You cant have a back boiler on a pressurised system , it must be open vented.


----------



## Shane007 (28 Feb 2012)

Is the original pipework still connected to the old BB or have they been removed? If you convert the system back to an open vented system, it should be possible to install, however, some major work may be required for the system to functioned as it should. For example, you say that you used to have problems with air in rads until you pressurized, this sounds like the original system was badly designed/installed as was probably pitching, thus re-oxygenating the system.

It will be cheaper to leave well alone and put in a stove that is a room heater only and not contributing to heating your radiators.


----------



## 149oaks (28 Feb 2012)

Thanks for the responses guys even though it's not what I wanted to hear.
- Why no BB with a pressurised system? That's what I've got.
- It's a small room with the BB and I'm afraid if I put in a stove it'll be like a sauna. I understand why to leave well enough alone may be an option, but it's costing a lot between coal and oil to heat the house (already re-insulated walss etc) and with the efficiency of a stove I figured I could reduce this cost.

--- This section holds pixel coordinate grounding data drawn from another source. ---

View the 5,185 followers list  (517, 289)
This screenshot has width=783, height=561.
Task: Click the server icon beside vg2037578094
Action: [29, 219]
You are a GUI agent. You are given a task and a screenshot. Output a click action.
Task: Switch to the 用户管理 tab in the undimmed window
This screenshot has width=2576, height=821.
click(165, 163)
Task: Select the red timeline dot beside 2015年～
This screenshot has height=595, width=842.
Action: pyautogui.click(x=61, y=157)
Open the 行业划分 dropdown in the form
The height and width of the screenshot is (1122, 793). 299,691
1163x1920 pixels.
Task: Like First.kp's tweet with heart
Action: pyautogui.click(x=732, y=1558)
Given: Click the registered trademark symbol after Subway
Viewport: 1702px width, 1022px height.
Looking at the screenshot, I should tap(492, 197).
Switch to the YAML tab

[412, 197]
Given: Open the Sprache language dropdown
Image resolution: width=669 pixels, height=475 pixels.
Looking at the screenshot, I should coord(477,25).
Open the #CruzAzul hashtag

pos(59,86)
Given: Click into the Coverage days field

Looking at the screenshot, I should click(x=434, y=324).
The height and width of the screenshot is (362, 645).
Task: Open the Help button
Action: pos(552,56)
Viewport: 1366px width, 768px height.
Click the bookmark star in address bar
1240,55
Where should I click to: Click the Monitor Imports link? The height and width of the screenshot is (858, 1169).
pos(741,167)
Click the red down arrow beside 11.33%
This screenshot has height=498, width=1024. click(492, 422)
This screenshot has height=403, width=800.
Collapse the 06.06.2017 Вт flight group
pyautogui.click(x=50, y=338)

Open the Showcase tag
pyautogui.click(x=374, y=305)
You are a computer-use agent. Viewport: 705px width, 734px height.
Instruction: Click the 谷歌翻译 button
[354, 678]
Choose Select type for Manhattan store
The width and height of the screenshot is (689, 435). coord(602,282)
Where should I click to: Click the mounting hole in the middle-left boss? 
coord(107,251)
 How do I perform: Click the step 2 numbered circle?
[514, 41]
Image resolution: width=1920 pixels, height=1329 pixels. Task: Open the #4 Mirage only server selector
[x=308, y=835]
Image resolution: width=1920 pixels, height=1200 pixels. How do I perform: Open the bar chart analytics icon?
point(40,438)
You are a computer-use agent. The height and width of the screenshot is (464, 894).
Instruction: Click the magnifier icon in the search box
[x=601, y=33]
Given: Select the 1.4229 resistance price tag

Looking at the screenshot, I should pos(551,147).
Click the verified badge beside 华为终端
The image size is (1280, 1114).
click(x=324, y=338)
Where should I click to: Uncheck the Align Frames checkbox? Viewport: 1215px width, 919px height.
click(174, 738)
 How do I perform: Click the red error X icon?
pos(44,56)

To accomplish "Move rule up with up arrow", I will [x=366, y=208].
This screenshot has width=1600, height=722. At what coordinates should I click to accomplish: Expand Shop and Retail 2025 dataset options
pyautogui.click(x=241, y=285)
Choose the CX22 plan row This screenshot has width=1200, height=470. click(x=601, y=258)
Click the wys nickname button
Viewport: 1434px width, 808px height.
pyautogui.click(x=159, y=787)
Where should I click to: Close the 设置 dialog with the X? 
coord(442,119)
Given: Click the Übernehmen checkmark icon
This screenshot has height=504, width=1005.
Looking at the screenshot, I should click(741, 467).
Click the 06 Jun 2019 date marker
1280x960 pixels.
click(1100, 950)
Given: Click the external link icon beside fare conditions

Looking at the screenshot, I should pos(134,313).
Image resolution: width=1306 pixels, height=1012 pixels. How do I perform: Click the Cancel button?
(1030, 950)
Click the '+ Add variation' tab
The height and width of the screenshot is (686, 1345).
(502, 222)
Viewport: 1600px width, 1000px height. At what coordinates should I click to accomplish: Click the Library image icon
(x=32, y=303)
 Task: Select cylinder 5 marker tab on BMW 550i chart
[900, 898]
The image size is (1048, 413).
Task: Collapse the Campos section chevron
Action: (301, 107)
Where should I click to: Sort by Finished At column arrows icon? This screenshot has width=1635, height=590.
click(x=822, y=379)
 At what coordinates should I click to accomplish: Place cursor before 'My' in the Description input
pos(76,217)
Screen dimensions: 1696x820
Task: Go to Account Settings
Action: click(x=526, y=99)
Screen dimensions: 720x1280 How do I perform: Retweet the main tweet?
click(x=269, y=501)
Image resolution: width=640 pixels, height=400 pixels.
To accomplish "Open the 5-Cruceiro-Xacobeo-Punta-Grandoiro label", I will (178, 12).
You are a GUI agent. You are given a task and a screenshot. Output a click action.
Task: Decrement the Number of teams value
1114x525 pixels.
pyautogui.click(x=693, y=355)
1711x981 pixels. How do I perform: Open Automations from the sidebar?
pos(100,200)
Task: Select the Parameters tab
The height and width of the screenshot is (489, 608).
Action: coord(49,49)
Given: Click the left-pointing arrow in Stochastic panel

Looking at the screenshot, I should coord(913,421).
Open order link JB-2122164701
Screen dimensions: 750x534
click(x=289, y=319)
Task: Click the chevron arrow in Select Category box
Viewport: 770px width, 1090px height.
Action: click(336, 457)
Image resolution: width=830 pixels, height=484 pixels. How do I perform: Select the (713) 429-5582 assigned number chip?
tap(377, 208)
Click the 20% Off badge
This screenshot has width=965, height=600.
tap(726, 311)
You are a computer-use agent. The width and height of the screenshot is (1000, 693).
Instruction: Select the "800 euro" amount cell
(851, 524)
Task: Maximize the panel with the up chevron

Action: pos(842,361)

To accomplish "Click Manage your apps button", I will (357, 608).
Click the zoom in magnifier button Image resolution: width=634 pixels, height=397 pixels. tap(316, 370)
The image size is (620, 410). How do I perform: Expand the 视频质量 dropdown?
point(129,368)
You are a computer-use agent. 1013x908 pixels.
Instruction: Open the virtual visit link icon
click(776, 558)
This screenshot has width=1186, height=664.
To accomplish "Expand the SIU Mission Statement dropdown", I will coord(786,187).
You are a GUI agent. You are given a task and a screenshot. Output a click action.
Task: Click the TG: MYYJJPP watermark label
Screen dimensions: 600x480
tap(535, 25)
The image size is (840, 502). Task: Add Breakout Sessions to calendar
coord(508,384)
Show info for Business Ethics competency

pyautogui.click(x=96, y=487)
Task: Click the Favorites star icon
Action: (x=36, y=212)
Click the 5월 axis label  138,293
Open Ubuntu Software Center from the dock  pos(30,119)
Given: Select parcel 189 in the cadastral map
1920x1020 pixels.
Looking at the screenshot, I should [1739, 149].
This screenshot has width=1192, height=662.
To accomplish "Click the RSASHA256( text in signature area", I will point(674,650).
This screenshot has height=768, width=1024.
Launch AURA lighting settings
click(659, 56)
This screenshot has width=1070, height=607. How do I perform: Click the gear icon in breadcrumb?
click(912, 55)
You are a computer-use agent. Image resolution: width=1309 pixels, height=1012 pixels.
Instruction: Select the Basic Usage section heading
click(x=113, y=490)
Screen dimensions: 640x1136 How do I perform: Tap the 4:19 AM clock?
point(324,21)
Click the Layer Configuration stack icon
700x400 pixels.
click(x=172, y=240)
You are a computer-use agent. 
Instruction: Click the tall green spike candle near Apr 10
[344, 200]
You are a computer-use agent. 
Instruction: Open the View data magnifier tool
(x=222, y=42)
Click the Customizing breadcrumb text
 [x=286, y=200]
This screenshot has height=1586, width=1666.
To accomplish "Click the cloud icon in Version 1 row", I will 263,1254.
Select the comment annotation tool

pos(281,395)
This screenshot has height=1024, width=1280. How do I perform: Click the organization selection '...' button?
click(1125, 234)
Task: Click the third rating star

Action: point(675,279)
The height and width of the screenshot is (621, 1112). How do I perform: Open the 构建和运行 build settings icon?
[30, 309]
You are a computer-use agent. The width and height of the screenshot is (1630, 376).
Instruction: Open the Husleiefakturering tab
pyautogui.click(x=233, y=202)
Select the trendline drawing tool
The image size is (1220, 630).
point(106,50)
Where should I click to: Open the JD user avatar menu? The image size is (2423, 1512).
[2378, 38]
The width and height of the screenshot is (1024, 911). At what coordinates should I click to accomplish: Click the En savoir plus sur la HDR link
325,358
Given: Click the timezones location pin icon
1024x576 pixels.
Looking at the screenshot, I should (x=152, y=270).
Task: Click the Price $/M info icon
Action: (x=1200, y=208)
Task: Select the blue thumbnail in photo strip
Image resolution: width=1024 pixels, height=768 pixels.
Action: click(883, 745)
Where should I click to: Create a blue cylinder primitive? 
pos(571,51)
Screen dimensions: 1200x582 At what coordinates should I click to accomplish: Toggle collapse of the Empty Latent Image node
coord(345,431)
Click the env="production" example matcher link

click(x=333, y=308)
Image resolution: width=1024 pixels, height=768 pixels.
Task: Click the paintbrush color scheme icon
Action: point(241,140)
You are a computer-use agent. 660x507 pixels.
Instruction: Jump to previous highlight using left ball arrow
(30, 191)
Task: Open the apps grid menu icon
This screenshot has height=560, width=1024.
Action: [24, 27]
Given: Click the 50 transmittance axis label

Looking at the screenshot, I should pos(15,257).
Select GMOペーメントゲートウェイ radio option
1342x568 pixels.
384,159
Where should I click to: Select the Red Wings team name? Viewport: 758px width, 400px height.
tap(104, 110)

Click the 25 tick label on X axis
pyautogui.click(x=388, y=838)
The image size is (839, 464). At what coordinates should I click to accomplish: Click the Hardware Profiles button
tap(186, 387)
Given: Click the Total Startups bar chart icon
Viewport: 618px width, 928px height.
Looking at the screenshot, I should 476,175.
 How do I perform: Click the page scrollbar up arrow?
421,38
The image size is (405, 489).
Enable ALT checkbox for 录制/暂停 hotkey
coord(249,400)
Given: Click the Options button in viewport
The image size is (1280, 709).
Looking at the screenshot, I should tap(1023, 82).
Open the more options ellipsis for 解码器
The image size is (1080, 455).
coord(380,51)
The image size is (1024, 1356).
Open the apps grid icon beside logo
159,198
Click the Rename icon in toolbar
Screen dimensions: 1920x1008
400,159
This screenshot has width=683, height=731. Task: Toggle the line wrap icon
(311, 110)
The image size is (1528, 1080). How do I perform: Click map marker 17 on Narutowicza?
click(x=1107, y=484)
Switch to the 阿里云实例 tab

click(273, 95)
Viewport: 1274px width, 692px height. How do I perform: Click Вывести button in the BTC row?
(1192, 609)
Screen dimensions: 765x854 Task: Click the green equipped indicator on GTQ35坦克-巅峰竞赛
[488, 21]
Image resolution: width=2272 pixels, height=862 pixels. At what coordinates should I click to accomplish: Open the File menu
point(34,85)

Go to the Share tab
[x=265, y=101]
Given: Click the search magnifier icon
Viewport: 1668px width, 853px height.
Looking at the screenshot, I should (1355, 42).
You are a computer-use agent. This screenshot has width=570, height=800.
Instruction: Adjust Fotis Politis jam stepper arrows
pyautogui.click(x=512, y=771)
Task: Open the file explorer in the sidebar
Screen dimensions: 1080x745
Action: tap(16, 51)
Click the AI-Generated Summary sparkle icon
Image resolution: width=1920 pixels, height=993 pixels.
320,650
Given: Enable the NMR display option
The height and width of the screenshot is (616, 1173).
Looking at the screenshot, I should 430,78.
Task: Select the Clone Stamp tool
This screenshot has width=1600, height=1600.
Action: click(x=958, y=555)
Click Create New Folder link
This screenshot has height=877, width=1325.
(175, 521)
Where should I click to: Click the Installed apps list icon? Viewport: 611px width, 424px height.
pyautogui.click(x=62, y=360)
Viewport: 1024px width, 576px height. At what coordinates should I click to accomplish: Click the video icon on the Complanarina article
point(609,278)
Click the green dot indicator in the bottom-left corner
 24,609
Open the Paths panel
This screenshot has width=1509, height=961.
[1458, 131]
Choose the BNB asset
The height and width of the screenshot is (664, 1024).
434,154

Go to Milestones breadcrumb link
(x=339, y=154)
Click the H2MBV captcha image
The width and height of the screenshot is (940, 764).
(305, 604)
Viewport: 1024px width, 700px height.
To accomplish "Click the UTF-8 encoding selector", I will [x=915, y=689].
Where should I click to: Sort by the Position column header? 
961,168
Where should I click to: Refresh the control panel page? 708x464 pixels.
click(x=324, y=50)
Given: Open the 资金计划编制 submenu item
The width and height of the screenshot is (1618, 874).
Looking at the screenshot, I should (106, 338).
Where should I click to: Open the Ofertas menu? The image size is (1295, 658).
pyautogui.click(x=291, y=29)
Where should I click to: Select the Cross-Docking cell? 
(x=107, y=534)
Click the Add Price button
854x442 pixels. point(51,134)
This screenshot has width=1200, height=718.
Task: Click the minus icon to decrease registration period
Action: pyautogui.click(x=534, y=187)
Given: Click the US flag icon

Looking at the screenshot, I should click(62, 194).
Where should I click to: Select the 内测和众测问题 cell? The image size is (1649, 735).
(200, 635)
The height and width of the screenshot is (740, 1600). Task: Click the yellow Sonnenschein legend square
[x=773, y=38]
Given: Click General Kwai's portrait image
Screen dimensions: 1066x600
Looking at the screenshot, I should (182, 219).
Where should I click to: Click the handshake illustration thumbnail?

Is it possible to connect a stove to an existing heating system? I'm trying to think of where elsewhere in the house I could put in a stove and connect it.


----------



## villa 1 (28 Feb 2012)

A back boiler has to be installed in an open vented system. If a backboiler/stove is fitted with a closed system and there is a power cut, your circulating pump will cease to operate(this pump circulates the water around the system thus dissipating the heat) leading to a build up of extremely hot water in the boiler. This hot water will eventually turn to steam which will then expand approx. 1600 times it's own volume.
If the safety valve fitted to the boiler does not operate(this can happen)the boiler could catastrophically explode which could lead to fatal circumstances.
You cannot fit a boiler/stove to a closed/sealed heating system and depend on the safety valve to open releasing very hot water.


----------



## Shane007 (28 Feb 2012)

149oaks said:


> Thanks for the responses guys even though it's not what I wanted to hear.
> - Why no BB with a pressurised system? That's what I've got.
> - It's a small room with the BB and I'm afraid if I put in a stove it'll be like a sauna. I understand why to leave well enough alone may be an option, but it's costing a lot between coal and oil to heat the house (already re-insulated walss etc) and with the efficiency of a stove I figured I could reduce this cost.
> 
> Is it possible to connect a stove to an existing heating system? I'm trying to think of where elsewhere in the house I could put in a stove and connect it.


 
Whoever installed that for you should be shot. If you have a problem, that back boiler could end sitting on your lap! Light at your pearl...


----------



## pache (28 Feb 2012)

Where are you located?


----------



## Shane007 (28 Feb 2012)

Kilkenny


----------



## 149oaks (29 Feb 2012)

Pache
Don't know who you meant, but I'm in Wexford.


----------